People are now using it as a pseudo-scientific tool to contradict data that opposes their viewpoint.
What is correlation?
Meriam-Webster defines correlation as:
- The relationship between things that happen or change together.
What’s crucial to understand about correlation is that it’s epistemic, meaning it is limited by our knowledge of the world.
Said differently, if we knew all variables we wouldn’t be forced to go off of mere correlations. Correlations are basically what people notice when they cannot see under the covers.
The less information you have, the more you are forced to observe correlations and come up with theories. And the more knowledge you have—the more transparent things are—the more you can see actual causal relationships.
If we see that crime rises as incomes go down in a neighborhood, but the only two things we know are the crime rate and the income numbers, we’re basically blind. You have nothing but a correlation because you have no information, and that opens things up to wild theories.

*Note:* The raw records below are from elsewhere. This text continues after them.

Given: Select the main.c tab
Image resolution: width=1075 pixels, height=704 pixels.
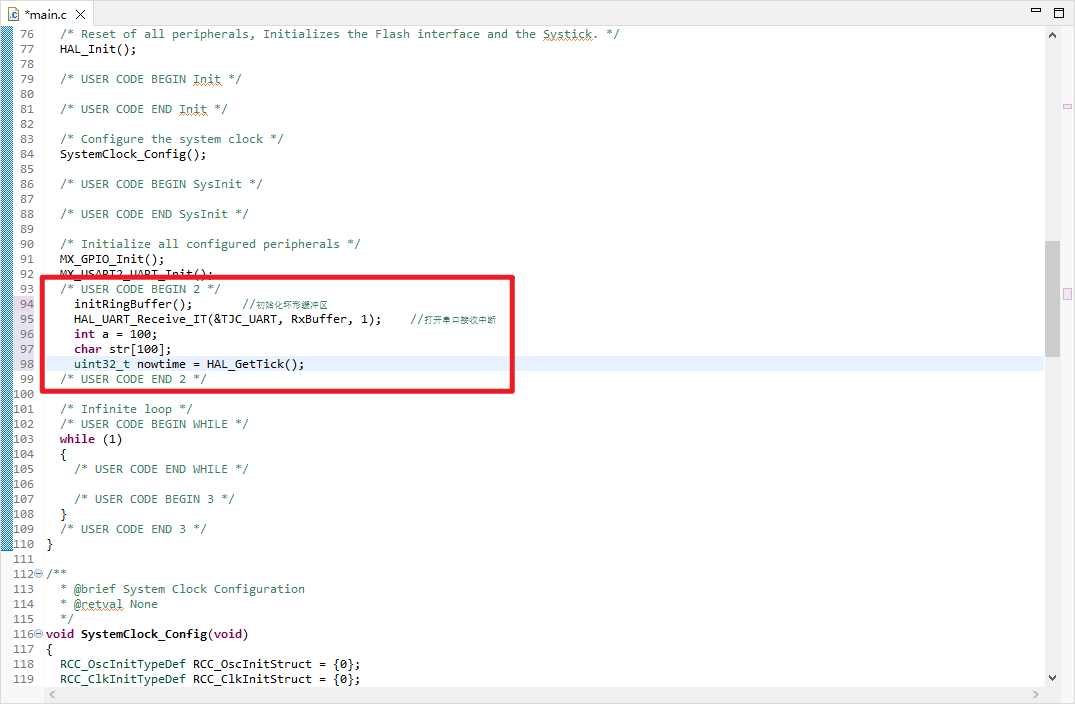Looking at the screenshot, I should [44, 13].
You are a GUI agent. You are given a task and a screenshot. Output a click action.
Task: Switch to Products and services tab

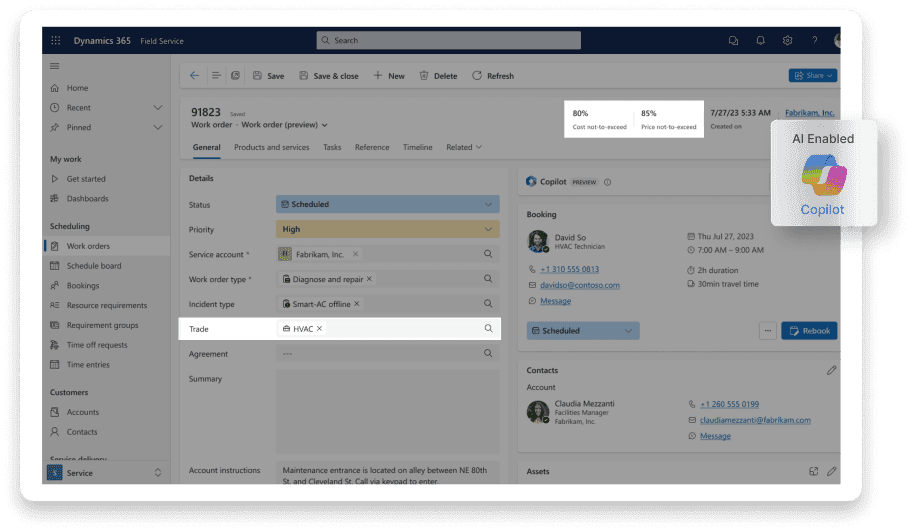click(271, 148)
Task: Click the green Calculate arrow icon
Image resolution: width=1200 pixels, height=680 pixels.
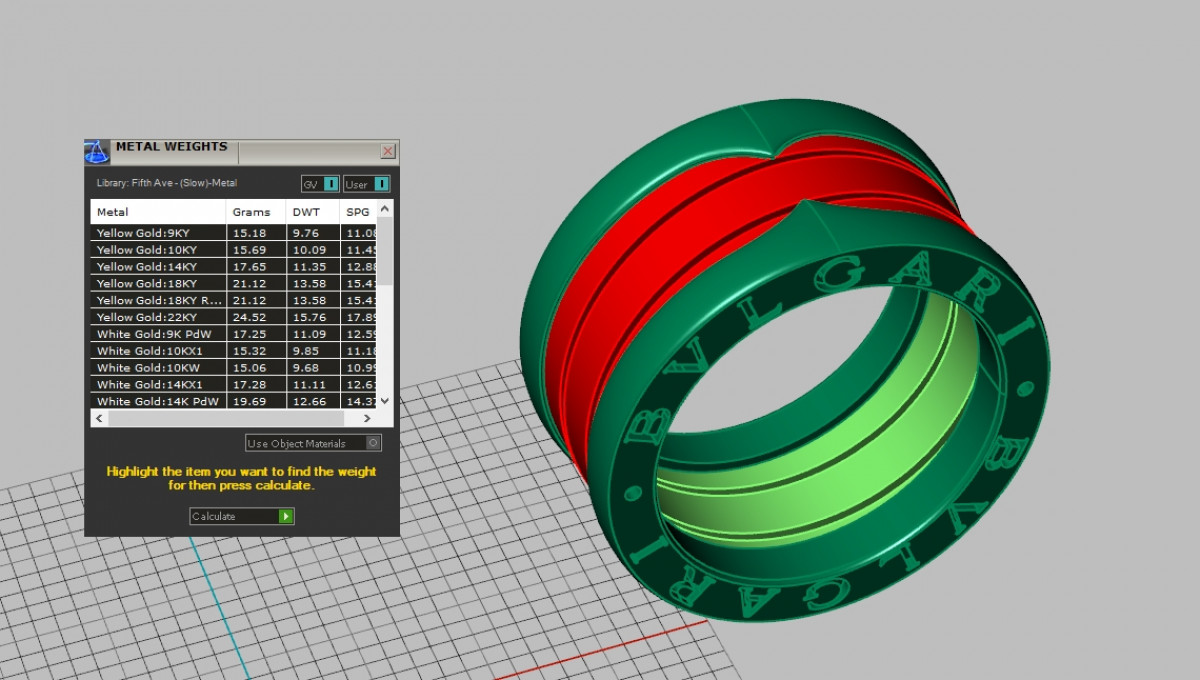Action: [x=286, y=516]
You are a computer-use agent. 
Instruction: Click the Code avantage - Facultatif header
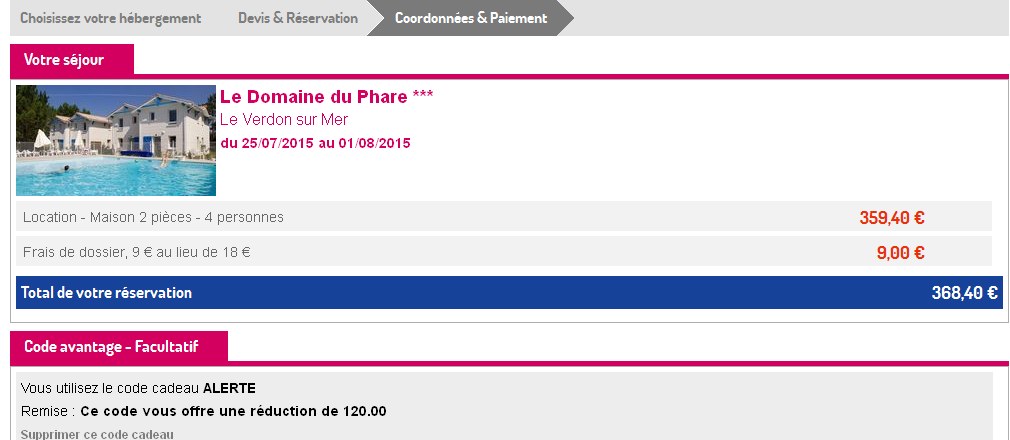coord(111,346)
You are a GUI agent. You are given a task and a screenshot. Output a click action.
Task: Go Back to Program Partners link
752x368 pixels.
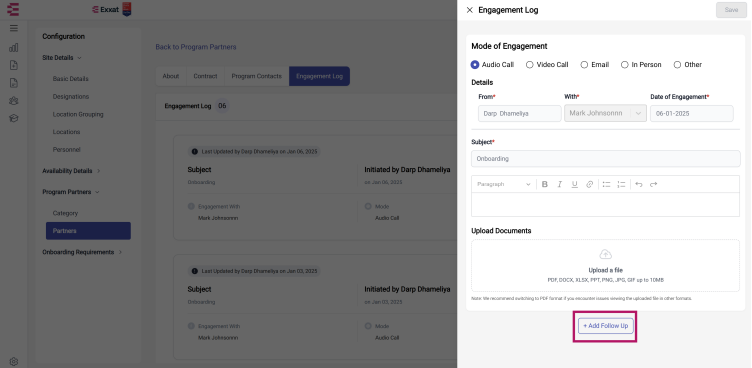(196, 47)
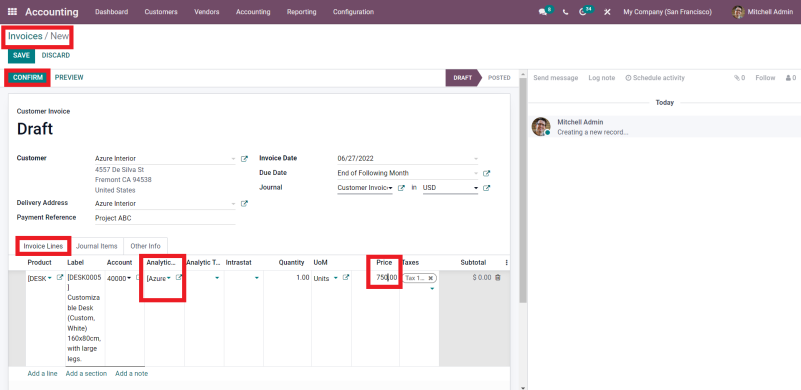Image resolution: width=801 pixels, height=390 pixels.
Task: Add a line to the invoice
Action: point(42,374)
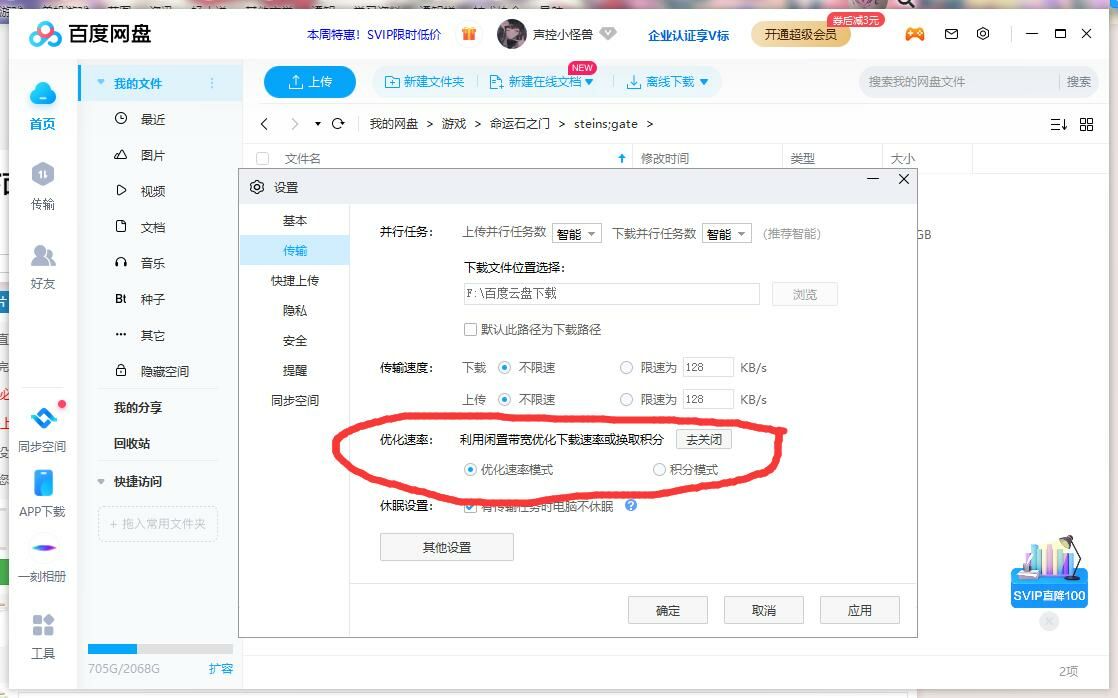Switch to 快捷上传 settings tab
Image resolution: width=1118 pixels, height=698 pixels.
pyautogui.click(x=294, y=281)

But if we could track every crime, document the perpetrator, capture their reasons for committing the crime, determine every aspect of that person’s life, and regress it back to previous causes, we’d find a lattice of causal streams that create outcomes.
If you have causal streams, you don’t need correlations. Correlations are what you go on when you don’t have data, and the less data you have the more you’re left with noticing relationships between variables.
Everything is caused
What’s important to realize about this is that everything is actually caused. Everything is part of one of those causal streams. The question is only how much data we can gather about those streams, and whether it’s enough to move from correlations to statements about causation.
- The observation of correlations is a practical response to not having enough data, knowledge, and visibility to talk about causal relationships.
- There are many situations where we can absolutely show cause, and not just correlation, and that is where we have enough data to do so.
- The precise amount of data required to transition from a correlation observation to a statement of cause is nuanced and differs based on the situation.
- Be cautious of conversations that say correlation isn’t valuable (because it sometime is), and of conversations where they assume it indicates causation (it often does not).
- For a great book on this, I recommend Naked Statistics, by Charles Wheelan.